• **Teks yang Diberikan**
+ + + + + + +

SIFAT HUKUM PERIKATAN
Hukum perikatan merupakan hukum pelengkap, konsensuil, dan
obligatoir. Bersifat sebagai hukum pelengkap artinya jika para pihak
membuat ketentuan masing – masing, setiap pihak dapat mengesampingkan
peraturan dalam Undang – undang.
Hukum perikatan bersifat konsensuil artinya ketika kata sepakat telah
dicapai oleh masing-masing pihak, perjanjian tersebut bersifat mengikat
dan dapat dipenuhi dengan tanggung jawab.
Sementara itu, obligatoir berarti setiap perjanjian yang telah
disepakati bersifat wajib dipenuhi dan hak milik akan berpindah setelah
dilakukan penyerahan kepada tiap – tiap pihak yang telah bersepakat.
MACAM – MACAM HUKUM PERIKATAN
Berikut ini meruapkan beberapa jenis hukum perikatan
- Perikatan bersyarat, yaitu perikatan yang pemenuhan prestasinya dikaitkan pada syarat tertentu.

+ + + + + + +

• **Data yang Diberikan**
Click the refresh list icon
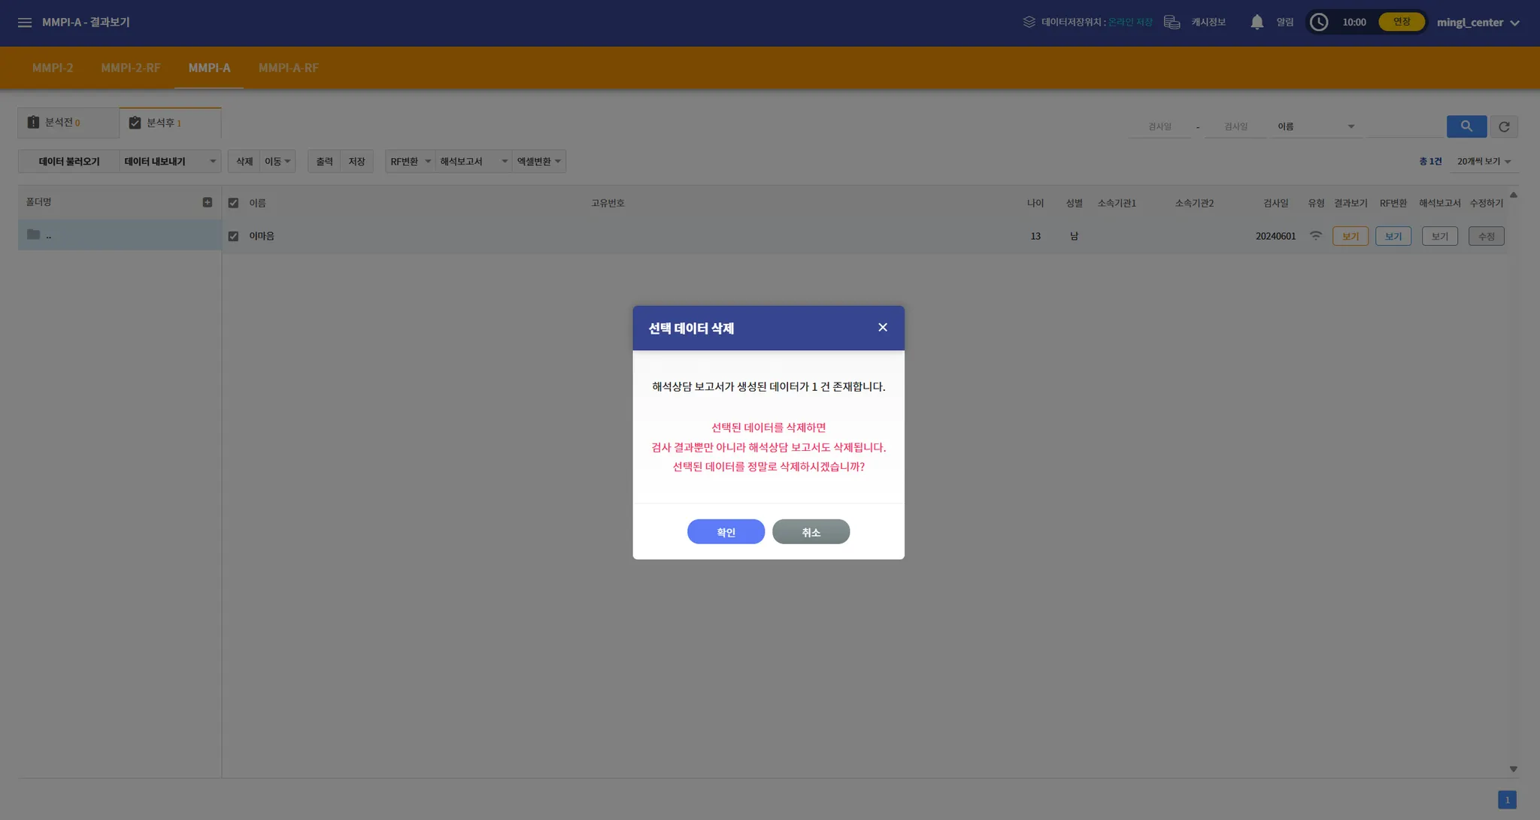1540x820 pixels. click(1504, 127)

+ + + + + + +

• **Tugas**
A) Menurut teks tentang hukum perikatan, apa saja tiga sifat hukum perikatan?
B) Cocokkan tiap pernyataan berikut dengan teks tentang hukum perikatan. Jawab ya atau tidak, lalu kutip kata-kata teks yang menentukan jawabannya.
(i) Kalau para pihak membuat ketentuan sendiri, mereka boleh mengesampingkan peraturan dalam undang-undang.
(ii) Hak milik langsung berpindah begitu kata sepakat tercapai.
(iii) Pada perikatan bersyarat, pemenuhan prestasi dikaitkan pada syarat tertentu.
C) Lanjutkan teks tentang hukum perikatan mulai dari kalimat terakhirnya.

• **Hasil Latihan**
A) Hukum perikatan bersifat pelengkap, konsensuil, dan obligatoir.

B)
(i) Ya: "setiap pihak dapat mengesampingkan peraturan dalam Undang – undang"
(ii) Tidak: "hak milik akan berpindah setelah dilakukan penyerahan kepada tiap – tiap pihak yang telah bersepakat"
(iii) Ya: "perikatan yang pemenuhan prestasinya dikaitkan pada syarat tertentu"

C)
- Perikatan dengan ketetapan waktu, yaitu perikatan yang pemenuhan prestasinya dikaitkan pada waktu tertentu atau dengan peristiwa tertentu yang pasti terjadi.
- Perikatan tanggung menanggung atau tanggung renteng, yaitu para pihak dalam perjanjian terdiri dari satu orang pihak yang satu dan satu orang pihak yang lain. Akan tetapi, sering terjadi salah satu pihak atau kerdua belah pihak terdiri dari lebih dari satu orang
Asal kata perikatan dari obligatio (latin), obligation (Perancis,
Inggris) Verbintenis (Belanda = ikatan atau hubungan). Selanjutnya
Verbintenis mengandung banyak pengertian, di antaranya:
Perikatan adalah hubungan hukum yang terjadi di antara dua orang
(pihak) atau lebih, yakni pihak yang satu berhak atas prestasi dan pihak
lainnya wajib memenuhi prestasi, begitu juga sebaliknya.
Perjanjian adalah peristiwa di mana pihak yang satu berjanji kepada
pihak yang lain untuk melaksanakan suatu hal. Dari perjanjian ini maka
timbullah suatu peristiwa berupa hubungan hukum antara kedua belah
pihak.
Intinya, hubungan perikatan dengan perjanjian adalah perjanjian yang
menimbulkan perikatan. Perjanjian merupakan salah satu sumber yang
paling banyak menimbulkan perikatan, karena hukum perjanjian menganut
sistim terbuka. Oleh karena itu, setiap anggota masyarakat bebas untuk
mengadakan perjanjian.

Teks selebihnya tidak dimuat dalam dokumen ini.